Lo que muestra esa película es la guerra de secesión, que es algo histórico. La forma en que aparece retratado el sur y los esclavos de EE.UU. nos da testimonio de la cultura de la época en que se hizo. Obviamente, estuvo relacionado con el asesinato de George Floyd en Estados Unidos, que ha acarreado, con razón, protestas violentísimas y movimientos antidiscriminación. En ese clima de efervescencia, si se vuelve a proyectar la película en Estados Unidos, lo más probable es que quemen la sala de cine, supongo que esa fue la razón para la censura. Creo que los cortes aplicados responden exclusivamente a preocupaciones de tipo comercial para seguir explotando la película.
—¿Usted experimentó también la censura?
Sí, en la época en que estaba entrando a trabajar en la serie documental Al sur del mundo, la cual se empezó a realizar cuando aún estábamos en dictadura. La indicación que nos dio el canal es que debía ser una serie sobre la flora, la fauna o la geografía, pero sin gente: no podíamos darles ninguna presencia o desarrollo a los seres humanos. Se temía que la gente dijera cosas. Lo que hizo Al sur del mundo, y uno de los valores que tuvo, es que después de una primera etapa en que se dedicó a la flora y fauna, y que lo hizo muy bien, por cierto, ya que era algo que no se veía en televisión, poco a poco y naturalmente fue incorporando imágenes de los pobladores de estos hermosos lugares, y algunas contradicciones se iban manifestando de todas maneras. Creo que terminó siendo una serie con un nivel de aproximación a la realidad de la época con las limitaciones propias de la televisión en dictadura. Pensemos que en esos años no se podía hacer documentales de protesta que pasaran por televisión. Bueno, la verdad que ahora tampoco. De todas maneras, el que se tratara a las personas con dignidad y respeto, y se les diera la posibilidad de expresarse y mostrar su vida cotidiana, ya era bastante revolucionario para el tiempo de la dictadura.

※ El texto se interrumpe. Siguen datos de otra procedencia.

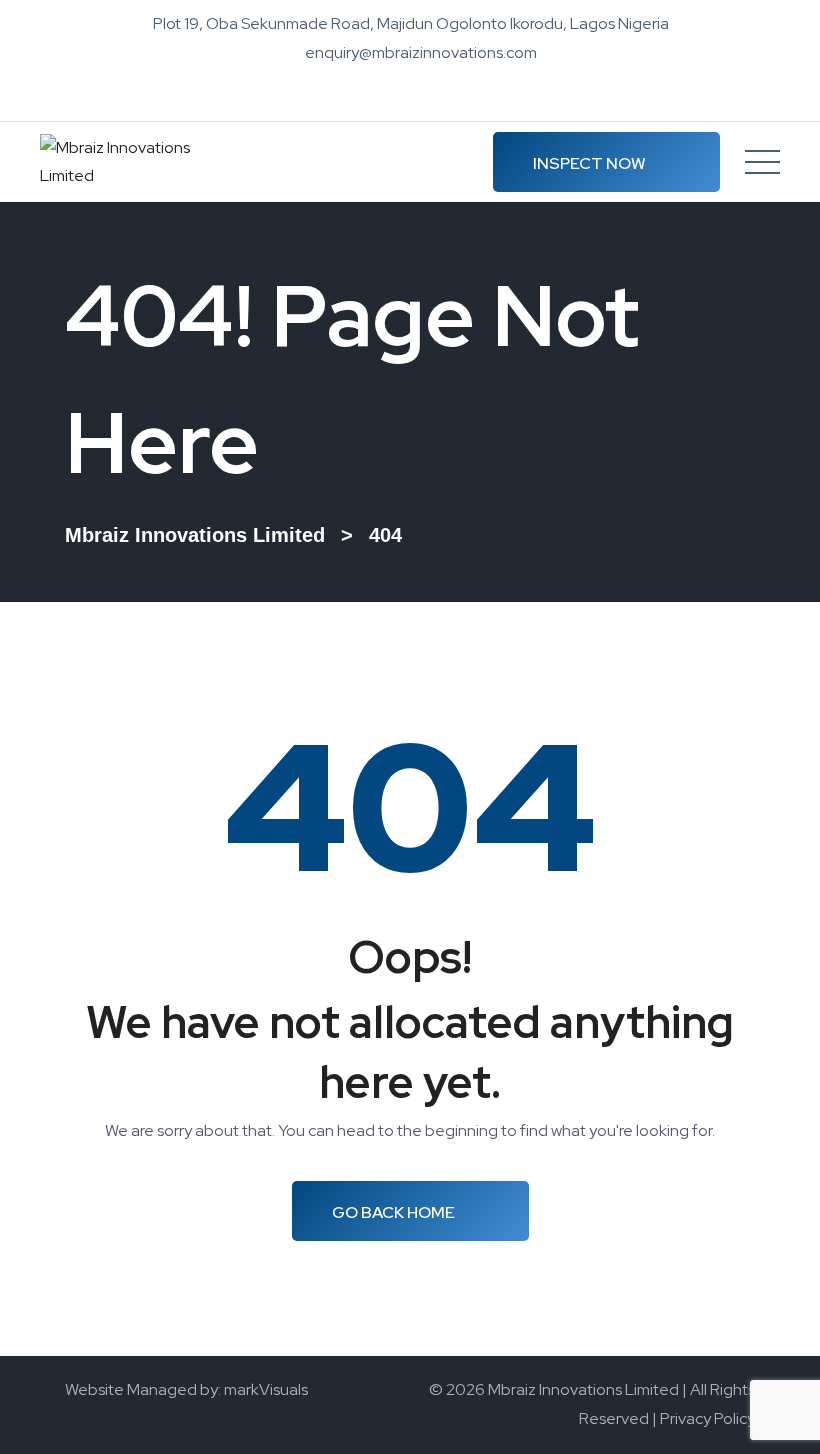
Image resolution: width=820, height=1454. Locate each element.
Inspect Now (589, 163)
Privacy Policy (707, 1418)
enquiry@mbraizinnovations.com (421, 52)
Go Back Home (393, 1212)
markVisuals (266, 1389)
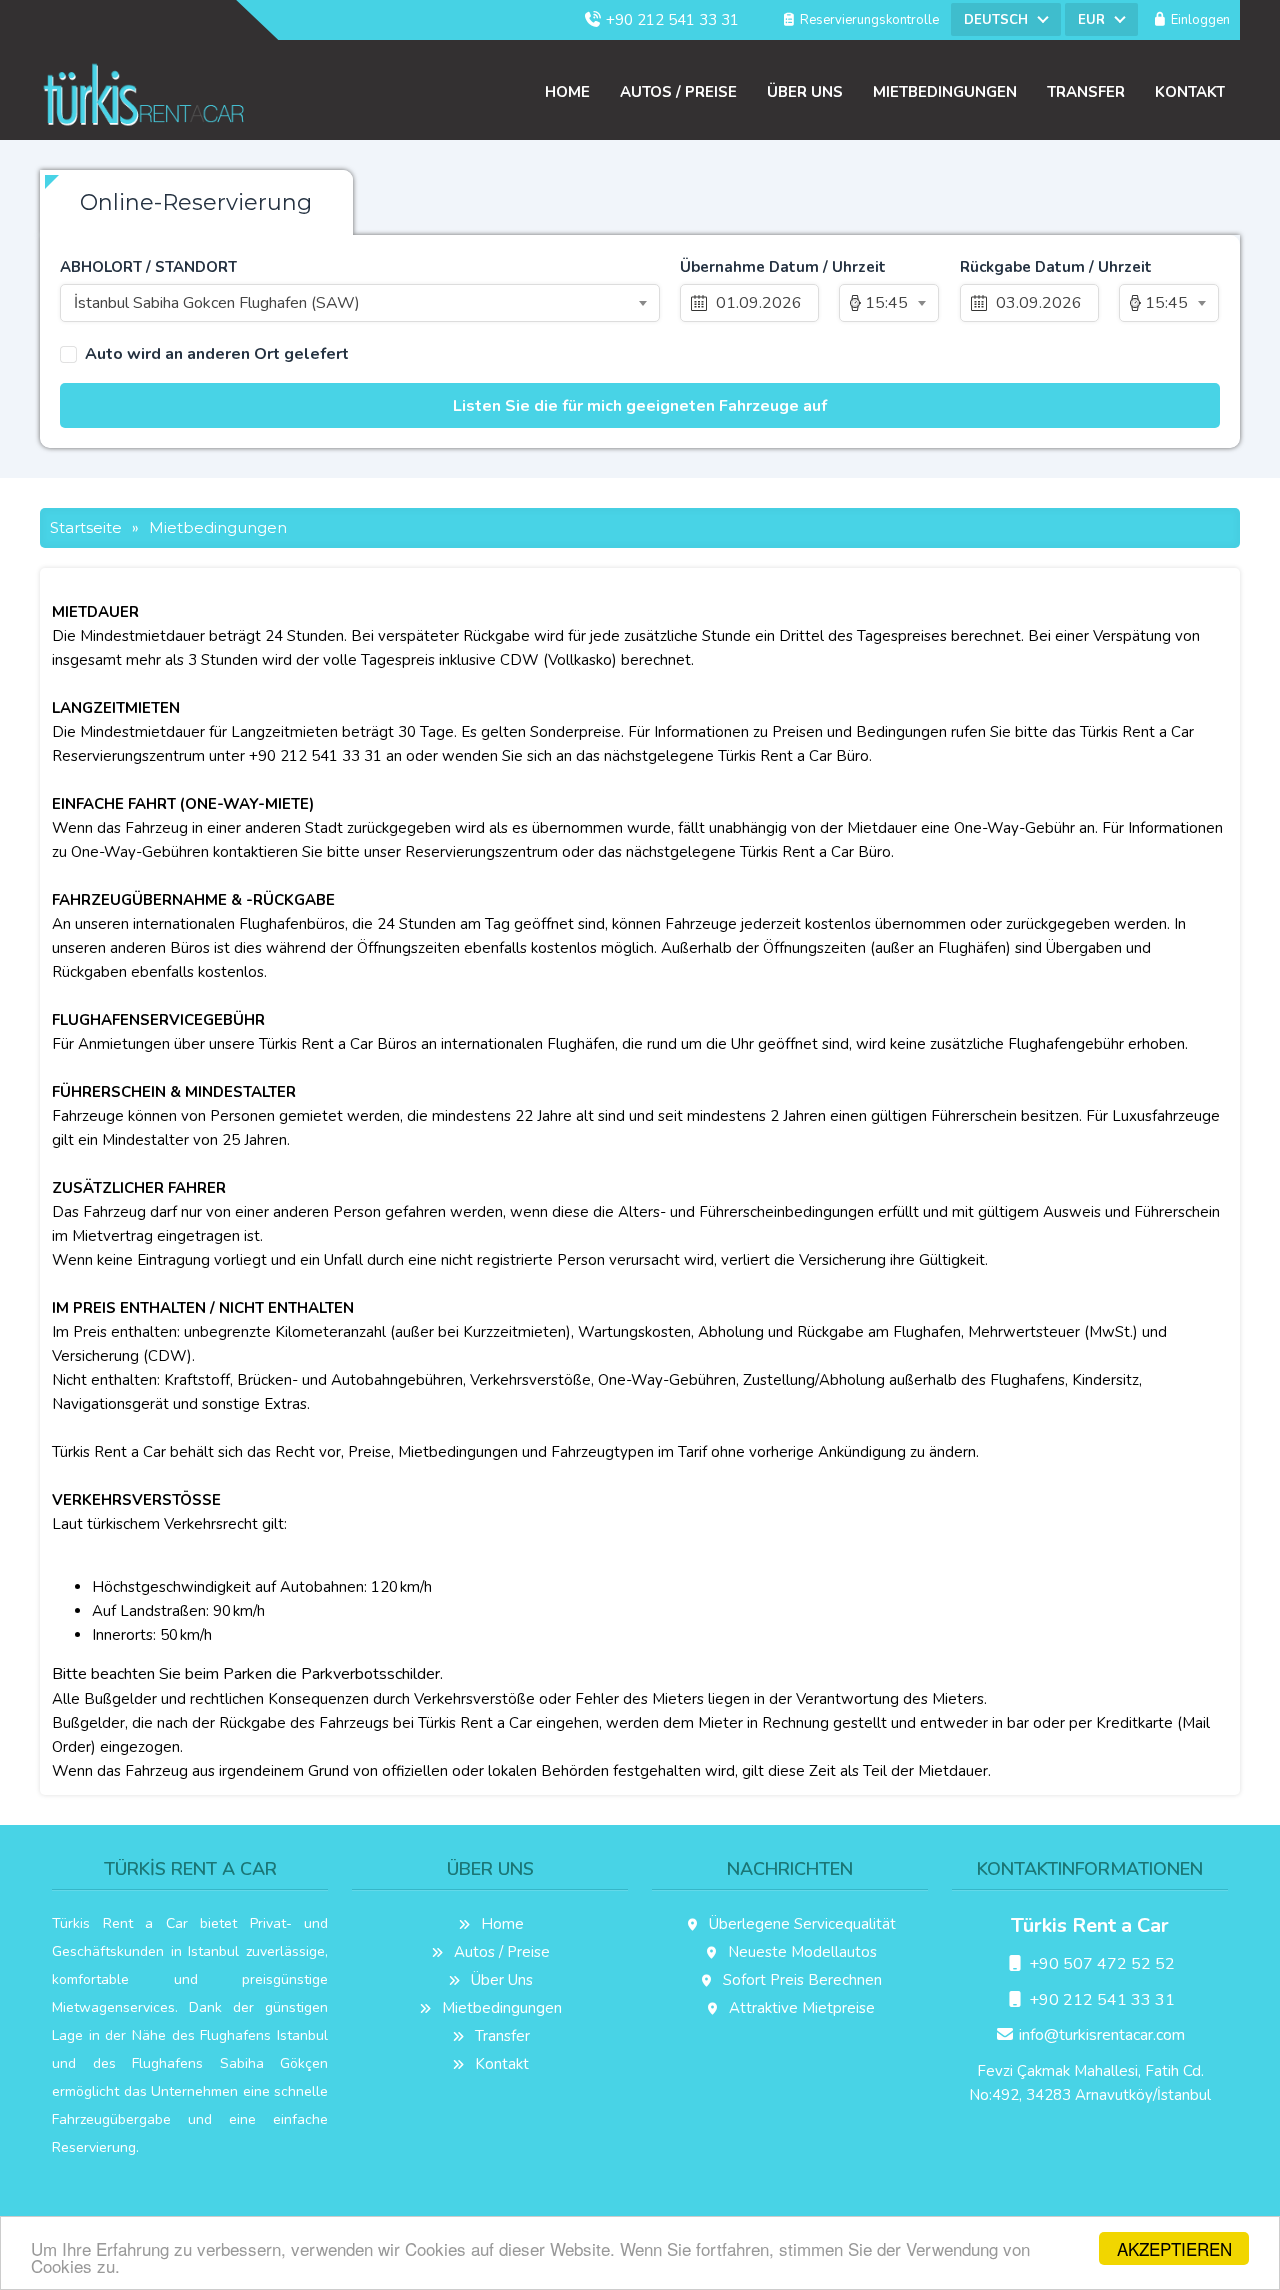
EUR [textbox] (1091, 20)
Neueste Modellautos (800, 1952)
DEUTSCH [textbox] (996, 20)
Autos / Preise (678, 92)
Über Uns (805, 92)
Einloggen (1199, 20)
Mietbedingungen (945, 92)
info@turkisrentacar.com (1100, 2035)
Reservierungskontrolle (868, 20)
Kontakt (1190, 92)
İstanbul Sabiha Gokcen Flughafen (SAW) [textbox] (217, 303)
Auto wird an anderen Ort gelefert (217, 354)
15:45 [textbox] (886, 303)
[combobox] (1006, 19)
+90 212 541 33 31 (670, 20)
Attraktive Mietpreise (800, 2008)
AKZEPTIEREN (1174, 2248)
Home (567, 92)
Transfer (1086, 92)
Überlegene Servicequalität (800, 1924)
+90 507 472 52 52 (1100, 1964)
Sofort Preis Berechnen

—Se cumplen 50 años del estreno en salas comerciales de la película El chacal de Nahueltoro. Vista a la distancia, genera una tensión con nuestra realidad actual y local.
Claro, el “chacal” es un caso especial porque se dio la confluencia de una serie de situaciones, desde el financiamiento hasta la participación de la Universidad de Chile con todo su equipo técnico, era una especie de gran premio la posibilidad de ejecutar este proyecto. Si bien era una película representativa del tipo de cine al que aspirábamos en la época, luego hubo pocas oportunidades de desarrollar esa línea en los 70, principalmente por los problemas de divisas y la ausencia de material cinematográfico virgen. Aunque todos estábamos de acuerdo en la necesidad y la conveniencia de hacer este tipo de cine, teníamos muchas dificultades, aunque había, en general, un real compromiso de los cineastas chilenos con lo que estaba pasando en el país.
—Tengo la impresión de que para los cineastas de los años 60 y 70 no bastaba con el malestar respecto a la situación social del país, sino que había una responsabilidad política que derivó en la concreción de una práctica cinematográfica específica. ¿Es esto así?
Sí, yo creo que sí, aunque limitada por estas razones técnicas y económicas que te mencionaba. El cambio del cine chileno viene de antes, de inicios de los años 60, cuando empiezan a surgir algunas posibilidades gracias a la Universidad de Chile, que yo creo fue muy importante. También la Universidad Católica y su Escuela de Artes de la Comunicación fue un gran aporte, aunque en el campo de la producción fue más importante lo que hizo el Departamento de Cine de la Universidad de Chile. Tampoco el cine era algo aislado, ya que el movimiento cultural que se da a nivel de teatro, danza, arquitectura, música, venía de mucho antes. Después, en los 70, esta apertura fue limitada por las condiciones objetivas que teníamos, y la producción cinematográfica del periodo de la Unidad Popular no fue tan nutrida como algunos afirman, fue más bien reducida. Sí existía conciencia de la importancia del cine, algo que ya lo había dicho el Papa y… Lenin.